10. Of particular concern is the birth certificate of the third applicant which now turns out to be a falsely procured document. The Minister has undertaken to request the correction of that document by the removal of the name of the first applicant as purported father and to provide information from the proceedings for that purpose. To assist in that regard I am finding as a fact on the evidence before the court that the birth certificate is inaccurate, was procured by fraud, and requires correction and specifically that the first applicant is not the father of the third applicant. Perhaps on reflection the Minister might consider that the Romanian authorities should also be notified, given that the false birth certificate was furnished to them to obtain a passport.
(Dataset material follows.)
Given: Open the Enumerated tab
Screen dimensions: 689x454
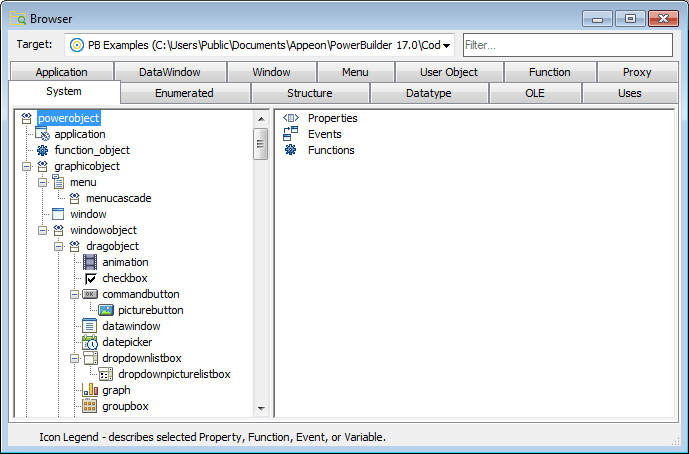Looking at the screenshot, I should (x=184, y=93).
Leaving aside, as being a matter for another procedure, the fact that knowingly giving false particulars to the registrar, or unreasonable failure to answer questions as to the correct particulars in the case of a person obliged to register the birth, are statutory offences, the former triable on indictment (ss. 69(3) and (5) and 70 of the Civil Registration Act 2004), I can only strongly urge the second applicant to come clean at this stage and to co-operate with the registration process, bearing in mind, at the risk of repeating the same point from a different angle, that she hasn’t averred to any fact providing a reason why stating accurate paternity details wouldn’t be possible or appropriate. Article 7(1) of the UN Convention on the Rights of the Child recognises inter alia the child’s right to the registration of his or her birth, and as far as possible to know his or her parents. That implies a right to an accurate registration of such information (see also Habte v. Minister for Justice and Equality [2020] IECA 22 per Power J. at para. 24). Those inherent rights of the third applicant, which find expression in Irish law in the 2004 Act, have been infringed by the falsification of the paternity details here. As with related wrongs discussed in previous caselaw ( e.g. , S.A. v. Minister for Justice and Equality [2016] IEHC 462, [2016] 7 JIC 2921, 2016 WJSC-HC 418, para. 57, Harish v. Minister for Justice and Equality [2019] IEHC 879, para. 2), immigration fraud is not a victimless crime. This is only a particularly vivid example.
Order
11. Accordingly, the order I made on 18th January, 2021 was that:
(i). it be noted that the injunction automatically ended by virtue of the negative DNA test;
(ii). all orders and findings in favour of the applicants be set aside;
(iii). I received the Minister’s undertaking to request on An tÁrd-Chláraitheoir to request correction of the third applicant’s birth certificate in order to remove Mr. B.S.’s name as father, as well to provide An tÁrd-Chláraitheoir with any and all relevant material from the proceedings for this purpose;
(iv). I formally found as a fact that the first applicant is not the father of the third applicant;
(v). full costs of the proceedings including all reserved costs be awarded to the respondents against the first and second applicants;
(vi). the order of 17th August, 2020 as to costs of a particular listing in favour of the applicants be set aside and in lieu thereof, the costs of that date be awarded to the respondents against the first and second applicants;
(vii). all costs to the respondents be on an indemnity solicitor and client basis;
(viii). the first applicant’s bail be continued until the final determination of the proceedings; and
(ix). I requested the parties to notify the Court of Appeal forthwith of the order in view of the fact that the Court of Appeal has already heard, but has not yet determined, the appeal from the No. 1 and No. 2 judgments, while clarifying that the present order was not intended to affect the scope of what is before the Court of Appeal.